Es inevitable que en Navidades recordemos a las personas que
se fueron tan lejos que ya nunca volverán a sentarse a la mesa con
nosotros. Durante mi estancia en el extranjero tuve la desgracia de
perder a una persona demasiado cercana. No sólo la perdí, sino que
me tocó seguir desde lejos la enfermedad que la exiliaría para
siempre, la incertidumbre de no saber si en su pasaporte había ya un
visado para llegar al otro lado. En mi trabajo fueron comprensivos y
me dieron total libertad para volver a su lado durante el tiempo que
necesitara, aunque dejando claro que no se trataba de unas vacaciones
pagadas.

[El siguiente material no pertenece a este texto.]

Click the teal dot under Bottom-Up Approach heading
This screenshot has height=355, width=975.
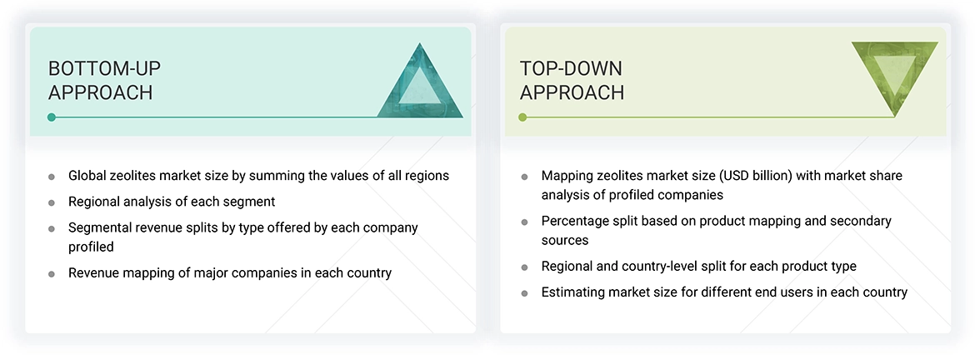click(x=52, y=118)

Fue así, sin avisar, como se presentó ante mí la decisión
más importante de mi vida: dejarlo todo y volver a casa para
aprovechar sus posibles últimos momentos o seguir en Francia para
conservar un trabajo que me garantizaba un futuro. Él fue la primera
persona en apoyarme cuando decidí hacer la maleta para buscar mi
camino en la vida, el que más disfrutó viendo mis logros en el
extranjero y el que nunca me pidió que volviera.
Al
final fue la inercia de la vida la que, como siempre, me ayudó a
decidir. La misma que, cuatro años después, me prepararía una
sorpresa que estas navidades me impide volver a casa para demostrar
que algo bueno se esconde detrás de todo sacrificio. A cambio viví
el desconsuelo de ver cómo su imagen se volvía cada vez más
borrosa en la pantalla, desvaneciéndose hasta desaparecer. Cuando
veo a algún político hablar del 'afán aventurero' que nos empujó
a los que nos fuimos, me acuerdo de él y de la angustia que supuso
verle tanto tiempo en una pantalla, conteniendo las ganas de
abrazarle y estar a su lado. A veces él viene a
verme en sueños. Se sienta a mi lado y me pregunta, curioso, cómo
me ha ido durante sus años de ausencia. Yo le cuento todo lo
ocurrido con detalles, esperando ansioso su veredicto, la única
aprobación capaz de validar las decisiones ya tomadas. Él me mira
sin decir nada, mientras una sonrisa se dibuja en su rostro,
satisfecho.
Increíble visión de futuro la de quien a día de hoy, te pregunta con curiosidad cómo te ha ido, Marcos. Hace ya 25 años me aconsejó a mí a estudiar alemán, y continuar perfeccionando el inglés, a sabiendas de que el futuro de muchos españoles sería marchar lejos si queríamos tener un trabajo digno y bien remunerado. Era ya consciente, por entonces, de que íbamos a llegar en España a lo que hoy tenemos y, segura estoy que desde donde esté, continuará empujándote a seguir superándote cada día. Has descrito con el corazón y el alma, lo que a día de hoy es una triste realidad. Un fuerte abrazo: Mª Jesús Belmar.
ResponderEliminarQué razón tienes, era todo un visionario. A mi también me empujó a estudiar alemán y cuando llegué a Francia el primer consejo que me dio fue sacar mi dinero de España y meterlo en un banco francés, mucho antes de que los bancos españoles fueran rescatados. Él ya sabía que los políticos nos quitarían todo. Un fuerte abrazo, Mª Jesús.